### Source records
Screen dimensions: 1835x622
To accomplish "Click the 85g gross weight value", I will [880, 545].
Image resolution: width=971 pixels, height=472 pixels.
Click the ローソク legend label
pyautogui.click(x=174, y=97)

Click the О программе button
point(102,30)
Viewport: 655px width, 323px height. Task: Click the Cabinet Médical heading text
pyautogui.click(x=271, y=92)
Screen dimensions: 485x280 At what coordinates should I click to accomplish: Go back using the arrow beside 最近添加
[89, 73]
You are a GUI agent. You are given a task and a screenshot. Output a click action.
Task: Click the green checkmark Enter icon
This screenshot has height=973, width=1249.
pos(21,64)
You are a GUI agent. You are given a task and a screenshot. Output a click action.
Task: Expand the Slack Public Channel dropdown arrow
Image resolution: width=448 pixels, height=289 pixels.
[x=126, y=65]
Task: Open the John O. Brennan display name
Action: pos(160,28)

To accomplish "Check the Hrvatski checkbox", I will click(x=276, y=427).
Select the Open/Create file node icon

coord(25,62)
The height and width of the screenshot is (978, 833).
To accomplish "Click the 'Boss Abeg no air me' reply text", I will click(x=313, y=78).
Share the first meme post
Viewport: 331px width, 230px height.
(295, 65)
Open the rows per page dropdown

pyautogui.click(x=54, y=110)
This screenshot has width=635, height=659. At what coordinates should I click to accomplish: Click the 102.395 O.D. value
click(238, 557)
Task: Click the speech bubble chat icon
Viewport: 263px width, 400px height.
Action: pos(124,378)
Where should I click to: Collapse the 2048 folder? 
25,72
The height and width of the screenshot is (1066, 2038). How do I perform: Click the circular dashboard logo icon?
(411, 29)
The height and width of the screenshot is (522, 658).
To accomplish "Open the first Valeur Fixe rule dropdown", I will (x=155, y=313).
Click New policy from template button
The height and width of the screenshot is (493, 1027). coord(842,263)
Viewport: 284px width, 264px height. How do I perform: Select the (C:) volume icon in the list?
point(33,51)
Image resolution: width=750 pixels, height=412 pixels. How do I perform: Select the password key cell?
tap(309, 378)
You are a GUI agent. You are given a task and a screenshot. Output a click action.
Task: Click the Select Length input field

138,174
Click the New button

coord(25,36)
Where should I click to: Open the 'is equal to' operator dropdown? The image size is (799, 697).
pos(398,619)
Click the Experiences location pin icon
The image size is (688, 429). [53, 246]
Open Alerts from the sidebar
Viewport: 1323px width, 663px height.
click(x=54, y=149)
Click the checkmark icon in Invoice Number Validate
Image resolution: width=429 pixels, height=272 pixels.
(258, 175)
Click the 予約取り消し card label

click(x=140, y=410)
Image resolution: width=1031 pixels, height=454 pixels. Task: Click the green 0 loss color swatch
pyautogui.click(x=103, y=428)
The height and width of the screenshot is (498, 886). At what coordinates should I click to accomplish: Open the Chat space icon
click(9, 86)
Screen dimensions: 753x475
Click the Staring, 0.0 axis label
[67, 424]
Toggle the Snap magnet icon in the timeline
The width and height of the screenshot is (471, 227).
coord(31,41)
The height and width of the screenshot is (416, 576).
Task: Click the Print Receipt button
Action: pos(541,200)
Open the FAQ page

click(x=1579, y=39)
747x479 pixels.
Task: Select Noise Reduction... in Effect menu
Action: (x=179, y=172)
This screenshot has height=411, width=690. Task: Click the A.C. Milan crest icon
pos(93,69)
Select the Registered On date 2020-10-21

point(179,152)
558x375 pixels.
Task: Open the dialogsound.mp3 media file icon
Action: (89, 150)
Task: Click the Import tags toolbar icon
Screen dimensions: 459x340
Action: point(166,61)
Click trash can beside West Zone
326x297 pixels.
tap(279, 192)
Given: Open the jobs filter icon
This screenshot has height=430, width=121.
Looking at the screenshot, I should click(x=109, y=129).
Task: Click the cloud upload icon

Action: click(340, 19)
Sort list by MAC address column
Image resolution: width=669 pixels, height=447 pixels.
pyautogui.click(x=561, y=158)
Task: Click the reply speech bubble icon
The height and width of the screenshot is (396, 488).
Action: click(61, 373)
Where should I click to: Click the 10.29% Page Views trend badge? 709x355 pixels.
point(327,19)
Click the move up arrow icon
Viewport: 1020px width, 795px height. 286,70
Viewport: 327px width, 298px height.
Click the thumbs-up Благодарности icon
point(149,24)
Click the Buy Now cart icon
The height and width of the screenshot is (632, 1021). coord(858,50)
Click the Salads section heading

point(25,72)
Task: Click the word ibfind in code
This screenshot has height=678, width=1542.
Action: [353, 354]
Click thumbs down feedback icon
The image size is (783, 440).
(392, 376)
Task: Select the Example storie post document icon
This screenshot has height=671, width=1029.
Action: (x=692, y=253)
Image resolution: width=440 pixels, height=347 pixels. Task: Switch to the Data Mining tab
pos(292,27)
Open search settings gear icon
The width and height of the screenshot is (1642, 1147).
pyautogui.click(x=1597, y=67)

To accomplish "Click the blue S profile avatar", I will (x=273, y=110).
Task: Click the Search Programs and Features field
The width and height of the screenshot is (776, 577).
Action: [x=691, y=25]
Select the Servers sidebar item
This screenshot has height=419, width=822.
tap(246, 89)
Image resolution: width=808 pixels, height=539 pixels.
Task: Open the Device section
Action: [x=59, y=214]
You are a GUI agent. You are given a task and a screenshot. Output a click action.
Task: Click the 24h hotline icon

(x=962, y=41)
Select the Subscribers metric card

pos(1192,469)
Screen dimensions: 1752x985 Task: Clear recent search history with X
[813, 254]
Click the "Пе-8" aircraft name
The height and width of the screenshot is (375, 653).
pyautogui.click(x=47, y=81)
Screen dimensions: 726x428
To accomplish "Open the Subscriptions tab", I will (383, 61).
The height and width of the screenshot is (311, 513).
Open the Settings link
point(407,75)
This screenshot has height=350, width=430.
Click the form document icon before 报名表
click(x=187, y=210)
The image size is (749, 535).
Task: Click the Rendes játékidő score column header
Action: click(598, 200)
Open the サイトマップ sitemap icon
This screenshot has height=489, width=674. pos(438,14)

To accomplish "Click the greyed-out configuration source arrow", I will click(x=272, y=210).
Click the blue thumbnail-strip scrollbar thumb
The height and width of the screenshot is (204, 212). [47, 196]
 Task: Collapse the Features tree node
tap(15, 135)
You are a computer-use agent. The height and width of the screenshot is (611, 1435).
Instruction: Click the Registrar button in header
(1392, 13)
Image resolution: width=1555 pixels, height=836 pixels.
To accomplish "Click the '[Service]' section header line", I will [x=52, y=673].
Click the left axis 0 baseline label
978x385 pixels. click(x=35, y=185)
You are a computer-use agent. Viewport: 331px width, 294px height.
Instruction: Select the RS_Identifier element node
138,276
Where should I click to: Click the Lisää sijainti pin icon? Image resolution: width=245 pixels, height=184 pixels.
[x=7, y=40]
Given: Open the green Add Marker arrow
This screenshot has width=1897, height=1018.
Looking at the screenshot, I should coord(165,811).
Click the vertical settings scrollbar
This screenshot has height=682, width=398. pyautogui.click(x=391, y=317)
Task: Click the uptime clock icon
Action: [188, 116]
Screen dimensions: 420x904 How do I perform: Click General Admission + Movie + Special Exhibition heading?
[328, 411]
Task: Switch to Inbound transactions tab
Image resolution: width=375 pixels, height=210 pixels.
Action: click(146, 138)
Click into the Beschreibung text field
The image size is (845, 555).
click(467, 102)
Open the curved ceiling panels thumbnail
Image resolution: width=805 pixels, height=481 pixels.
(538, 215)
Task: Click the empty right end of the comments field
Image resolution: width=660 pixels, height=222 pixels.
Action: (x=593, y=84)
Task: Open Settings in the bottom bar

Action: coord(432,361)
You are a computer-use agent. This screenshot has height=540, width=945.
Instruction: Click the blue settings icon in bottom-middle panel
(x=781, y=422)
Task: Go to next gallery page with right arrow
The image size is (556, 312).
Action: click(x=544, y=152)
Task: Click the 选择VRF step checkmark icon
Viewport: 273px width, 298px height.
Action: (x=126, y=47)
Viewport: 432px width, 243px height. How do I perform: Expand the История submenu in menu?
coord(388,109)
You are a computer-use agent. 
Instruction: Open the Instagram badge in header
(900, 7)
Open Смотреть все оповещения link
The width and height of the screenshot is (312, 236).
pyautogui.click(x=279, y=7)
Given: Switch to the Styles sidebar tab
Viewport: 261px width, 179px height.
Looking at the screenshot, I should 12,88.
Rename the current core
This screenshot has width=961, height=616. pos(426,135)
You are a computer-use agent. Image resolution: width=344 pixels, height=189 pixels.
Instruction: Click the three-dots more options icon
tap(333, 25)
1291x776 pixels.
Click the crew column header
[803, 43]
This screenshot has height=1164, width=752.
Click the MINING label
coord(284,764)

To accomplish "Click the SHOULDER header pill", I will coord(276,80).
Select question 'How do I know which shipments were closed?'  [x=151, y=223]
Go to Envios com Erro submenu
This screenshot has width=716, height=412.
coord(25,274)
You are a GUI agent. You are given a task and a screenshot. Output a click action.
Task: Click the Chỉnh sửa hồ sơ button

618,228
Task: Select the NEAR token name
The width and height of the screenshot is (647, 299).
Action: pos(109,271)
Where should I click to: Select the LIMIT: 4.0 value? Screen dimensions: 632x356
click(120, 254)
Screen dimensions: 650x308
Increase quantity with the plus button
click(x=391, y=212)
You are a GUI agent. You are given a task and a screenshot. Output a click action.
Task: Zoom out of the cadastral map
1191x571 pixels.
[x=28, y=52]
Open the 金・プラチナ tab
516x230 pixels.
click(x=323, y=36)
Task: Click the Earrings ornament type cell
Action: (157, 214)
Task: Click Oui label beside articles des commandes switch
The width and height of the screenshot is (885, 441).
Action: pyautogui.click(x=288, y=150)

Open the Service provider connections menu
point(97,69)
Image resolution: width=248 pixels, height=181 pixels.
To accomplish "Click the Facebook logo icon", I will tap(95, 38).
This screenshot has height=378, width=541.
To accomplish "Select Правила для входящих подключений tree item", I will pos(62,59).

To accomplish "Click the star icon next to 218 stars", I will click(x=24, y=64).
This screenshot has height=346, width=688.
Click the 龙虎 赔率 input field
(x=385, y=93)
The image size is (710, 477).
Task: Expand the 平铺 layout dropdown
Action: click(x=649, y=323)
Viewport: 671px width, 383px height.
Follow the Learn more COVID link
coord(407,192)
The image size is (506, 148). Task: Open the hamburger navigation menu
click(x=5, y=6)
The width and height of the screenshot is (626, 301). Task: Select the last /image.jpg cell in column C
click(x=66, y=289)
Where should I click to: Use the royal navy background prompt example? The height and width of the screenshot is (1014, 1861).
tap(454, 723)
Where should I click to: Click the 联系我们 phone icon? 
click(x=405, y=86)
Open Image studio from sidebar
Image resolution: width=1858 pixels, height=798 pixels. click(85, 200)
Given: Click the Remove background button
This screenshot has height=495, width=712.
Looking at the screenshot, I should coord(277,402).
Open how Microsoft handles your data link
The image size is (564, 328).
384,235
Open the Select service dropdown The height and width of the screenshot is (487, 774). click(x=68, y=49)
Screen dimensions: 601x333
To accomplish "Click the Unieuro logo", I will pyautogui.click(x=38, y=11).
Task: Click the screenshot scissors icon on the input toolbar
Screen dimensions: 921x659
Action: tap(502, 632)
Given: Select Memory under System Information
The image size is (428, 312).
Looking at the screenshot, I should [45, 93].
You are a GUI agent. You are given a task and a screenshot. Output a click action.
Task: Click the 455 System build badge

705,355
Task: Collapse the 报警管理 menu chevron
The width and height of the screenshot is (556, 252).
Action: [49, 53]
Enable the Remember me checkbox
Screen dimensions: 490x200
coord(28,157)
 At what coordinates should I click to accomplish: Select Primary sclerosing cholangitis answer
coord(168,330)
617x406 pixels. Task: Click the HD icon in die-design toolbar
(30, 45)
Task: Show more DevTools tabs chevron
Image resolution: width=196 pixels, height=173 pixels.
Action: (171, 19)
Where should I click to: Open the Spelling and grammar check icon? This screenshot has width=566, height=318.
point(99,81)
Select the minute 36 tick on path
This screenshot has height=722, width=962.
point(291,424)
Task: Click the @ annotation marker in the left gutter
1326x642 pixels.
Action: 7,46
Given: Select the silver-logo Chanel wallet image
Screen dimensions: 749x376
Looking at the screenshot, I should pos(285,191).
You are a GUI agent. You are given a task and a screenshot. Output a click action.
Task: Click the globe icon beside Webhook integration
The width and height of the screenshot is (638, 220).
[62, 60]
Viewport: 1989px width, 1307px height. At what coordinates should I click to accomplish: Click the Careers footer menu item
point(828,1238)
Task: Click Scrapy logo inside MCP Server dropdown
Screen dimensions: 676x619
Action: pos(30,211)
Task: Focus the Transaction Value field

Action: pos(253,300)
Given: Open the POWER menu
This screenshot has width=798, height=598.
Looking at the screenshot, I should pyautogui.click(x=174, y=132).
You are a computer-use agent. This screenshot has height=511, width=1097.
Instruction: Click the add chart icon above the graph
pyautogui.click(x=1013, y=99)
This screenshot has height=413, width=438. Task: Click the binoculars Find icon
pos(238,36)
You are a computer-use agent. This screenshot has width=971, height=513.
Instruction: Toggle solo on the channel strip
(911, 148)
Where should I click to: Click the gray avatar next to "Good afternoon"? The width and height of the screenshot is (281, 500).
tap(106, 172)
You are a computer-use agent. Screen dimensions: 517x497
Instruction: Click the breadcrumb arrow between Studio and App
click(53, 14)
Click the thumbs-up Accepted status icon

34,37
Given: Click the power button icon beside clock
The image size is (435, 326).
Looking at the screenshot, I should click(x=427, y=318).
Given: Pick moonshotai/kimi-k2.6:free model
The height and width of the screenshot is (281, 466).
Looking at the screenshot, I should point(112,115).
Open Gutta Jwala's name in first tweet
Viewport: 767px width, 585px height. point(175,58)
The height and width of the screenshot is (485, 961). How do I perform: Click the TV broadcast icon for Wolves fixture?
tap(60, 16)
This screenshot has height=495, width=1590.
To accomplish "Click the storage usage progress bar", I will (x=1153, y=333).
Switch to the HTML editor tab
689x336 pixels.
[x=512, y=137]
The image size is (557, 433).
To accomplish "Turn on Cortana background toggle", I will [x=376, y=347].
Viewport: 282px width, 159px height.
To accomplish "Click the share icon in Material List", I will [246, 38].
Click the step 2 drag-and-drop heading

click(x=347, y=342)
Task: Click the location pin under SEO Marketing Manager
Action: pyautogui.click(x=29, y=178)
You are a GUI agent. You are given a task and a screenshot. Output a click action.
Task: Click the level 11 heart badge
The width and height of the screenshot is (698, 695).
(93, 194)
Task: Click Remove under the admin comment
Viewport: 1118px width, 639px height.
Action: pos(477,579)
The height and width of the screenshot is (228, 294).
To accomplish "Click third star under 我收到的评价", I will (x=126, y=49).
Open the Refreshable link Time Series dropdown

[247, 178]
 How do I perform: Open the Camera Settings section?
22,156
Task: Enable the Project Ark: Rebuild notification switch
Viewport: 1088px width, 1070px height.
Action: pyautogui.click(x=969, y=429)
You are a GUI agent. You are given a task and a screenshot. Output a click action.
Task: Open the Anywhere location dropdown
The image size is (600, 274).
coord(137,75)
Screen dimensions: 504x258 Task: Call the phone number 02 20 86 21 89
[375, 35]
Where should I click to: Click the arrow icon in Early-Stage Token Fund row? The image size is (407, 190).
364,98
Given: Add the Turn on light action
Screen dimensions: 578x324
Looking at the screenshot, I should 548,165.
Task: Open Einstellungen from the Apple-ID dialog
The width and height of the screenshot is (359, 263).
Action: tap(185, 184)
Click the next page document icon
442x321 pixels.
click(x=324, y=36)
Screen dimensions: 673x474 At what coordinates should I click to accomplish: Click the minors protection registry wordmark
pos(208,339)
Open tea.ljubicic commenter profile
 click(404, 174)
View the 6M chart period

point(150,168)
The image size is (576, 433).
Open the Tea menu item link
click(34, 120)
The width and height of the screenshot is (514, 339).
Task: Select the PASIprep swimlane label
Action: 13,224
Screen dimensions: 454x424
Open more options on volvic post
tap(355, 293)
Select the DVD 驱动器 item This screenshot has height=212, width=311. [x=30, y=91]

### Exercise aim
Look over the entries above and tally the lines containing the string "Turn"; the answer is that total only.

### Answer for this exercise
2